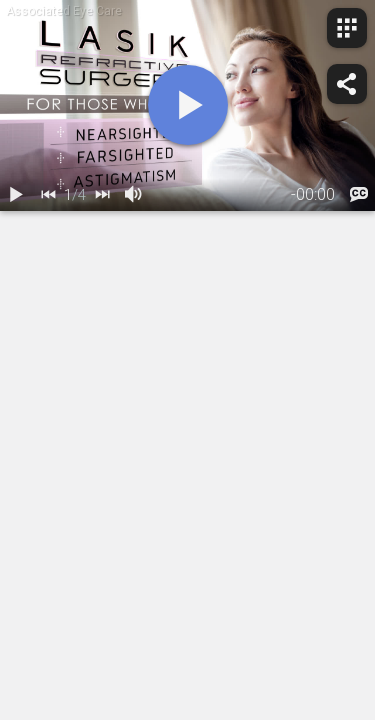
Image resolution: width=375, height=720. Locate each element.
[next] (102, 195)
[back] (48, 195)
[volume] (134, 195)
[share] (347, 84)
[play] (188, 105)
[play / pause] (16, 195)
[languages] (359, 195)
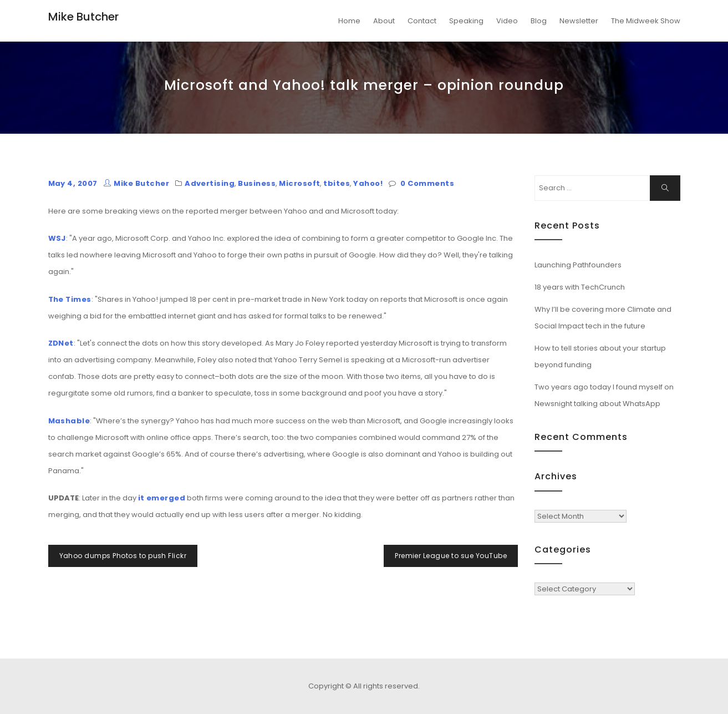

----

[Your objective]: Substitute "sound" for "volume" throughout the material above, and reproduce the lines otherwise unchanged, omitting the pictures.

[Answer to the task]:
Image resolution: width=375, height=720. Locate each element.
[next] (102, 195)
[back] (48, 195)
[sound] (134, 195)
[share] (347, 84)
[play] (188, 105)
[play / pause] (16, 195)
[languages] (359, 195)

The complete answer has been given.